How statistically significant are the results reported in Table 4? The 14,115 test instances were spread across 354 raters and 100 questions. We use the rstanarm R package (Goodrich et al., 2020) to fit a generalized linear mixed model (GLMM) that estimates the log-odds of rater accuracy on the basis of fixed effects (instance correctness and explanation type), while controlling for random effects of rater and question. (See Gelman and Hill (2006) for further discussion of GLMMs.) Ultimately we are interested in the magnitude and statistical properties of the model under the various test settings.

Table 5 shows the fixed effect coefficient and standard deviations for each setting. The presence of QED explanations in the Incorrect setting increased the log-odds of rater accuracy by 0.25, with a posterior predictive p-value of 0.015 that this effect is greater than zero. The comparable effect for Sentence explanations was 0.15, with a posterior predictive p-value of 0.08. The rater and question random effects had standard deviations of 0.63 and 0.90 respectively, reflecting again the high variance of questions shown in Figure 6.

Table 5:

Generalized linear mixed model fixed effect coefficients, showing mean and standard deviation of 10k MCMC samples. The Intercept corresponds to the Incorrect+None setting.

ParameterCoefficient (SD)
(Intercept) −0.31 (0.15)
+ Incorrect+Sentence 0.15 (0.11)
+ Incorrect+QED 0.25 (0.11)
+ Correct+None 2.94 (0.21)
+ Correct+Sentence 3.04 (0.13)
+ Correct+QED 2.69 (0.13)
ParameterCoefficient (SD)
(Intercept) −0.31 (0.15)
+ Incorrect+Sentence 0.15 (0.11)
+ Incorrect+QED 0.25 (0.11)
+ Correct+None 2.94 (0.21)
+ Correct+Sentence 3.04 (0.13)
+ Correct+QED 2.69 (0.13)

- **TO BE DONE**:
(a) According to the passage on statistical significance, how many raters were the 14,115 test instances spread across?
(b) Copy out the rows again, starting with the first one and ending with the line containing "Looking at the screenshot, I should click(171, 26).", both ends included.

- **MATERIAL PROVIDED**:
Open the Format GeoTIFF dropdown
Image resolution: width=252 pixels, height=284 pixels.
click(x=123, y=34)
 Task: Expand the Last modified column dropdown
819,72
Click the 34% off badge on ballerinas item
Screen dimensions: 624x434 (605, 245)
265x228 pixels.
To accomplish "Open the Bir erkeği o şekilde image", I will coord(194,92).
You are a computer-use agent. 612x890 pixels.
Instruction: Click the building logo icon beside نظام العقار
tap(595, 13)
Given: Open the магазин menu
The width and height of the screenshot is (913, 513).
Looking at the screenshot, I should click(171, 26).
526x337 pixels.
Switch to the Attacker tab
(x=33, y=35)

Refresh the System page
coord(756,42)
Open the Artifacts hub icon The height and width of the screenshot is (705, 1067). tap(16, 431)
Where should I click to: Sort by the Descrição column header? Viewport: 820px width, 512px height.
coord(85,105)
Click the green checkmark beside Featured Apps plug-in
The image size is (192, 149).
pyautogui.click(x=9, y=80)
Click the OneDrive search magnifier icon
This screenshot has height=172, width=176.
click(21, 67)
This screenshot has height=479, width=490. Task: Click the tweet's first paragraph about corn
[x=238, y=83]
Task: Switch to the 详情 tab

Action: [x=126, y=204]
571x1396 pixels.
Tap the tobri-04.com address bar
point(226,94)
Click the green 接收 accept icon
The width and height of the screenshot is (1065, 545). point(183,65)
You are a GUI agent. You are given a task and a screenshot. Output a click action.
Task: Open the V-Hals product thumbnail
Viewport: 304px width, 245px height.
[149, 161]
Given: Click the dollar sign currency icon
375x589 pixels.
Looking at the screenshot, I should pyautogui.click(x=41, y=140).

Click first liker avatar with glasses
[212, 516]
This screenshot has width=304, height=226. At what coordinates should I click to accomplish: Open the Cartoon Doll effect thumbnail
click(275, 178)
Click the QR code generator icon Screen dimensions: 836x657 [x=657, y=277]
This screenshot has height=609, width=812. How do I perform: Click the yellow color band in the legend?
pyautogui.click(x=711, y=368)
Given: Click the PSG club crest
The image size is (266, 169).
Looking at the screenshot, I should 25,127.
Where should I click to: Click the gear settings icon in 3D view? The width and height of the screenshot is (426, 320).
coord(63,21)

- **ANSWERS**:
(a) 354 raters

(b)
Open the Format GeoTIFF dropdown
Image resolution: width=252 pixels, height=284 pixels.
click(x=123, y=34)
 Task: Expand the Last modified column dropdown
819,72
Click the 34% off badge on ballerinas item
Screen dimensions: 624x434 (605, 245)
265x228 pixels.
To accomplish "Open the Bir erkeği o şekilde image", I will coord(194,92).
You are a computer-use agent. 612x890 pixels.
Instruction: Click the building logo icon beside نظام العقار
tap(595, 13)
Given: Open the магазин menu
The width and height of the screenshot is (913, 513).
Looking at the screenshot, I should click(171, 26).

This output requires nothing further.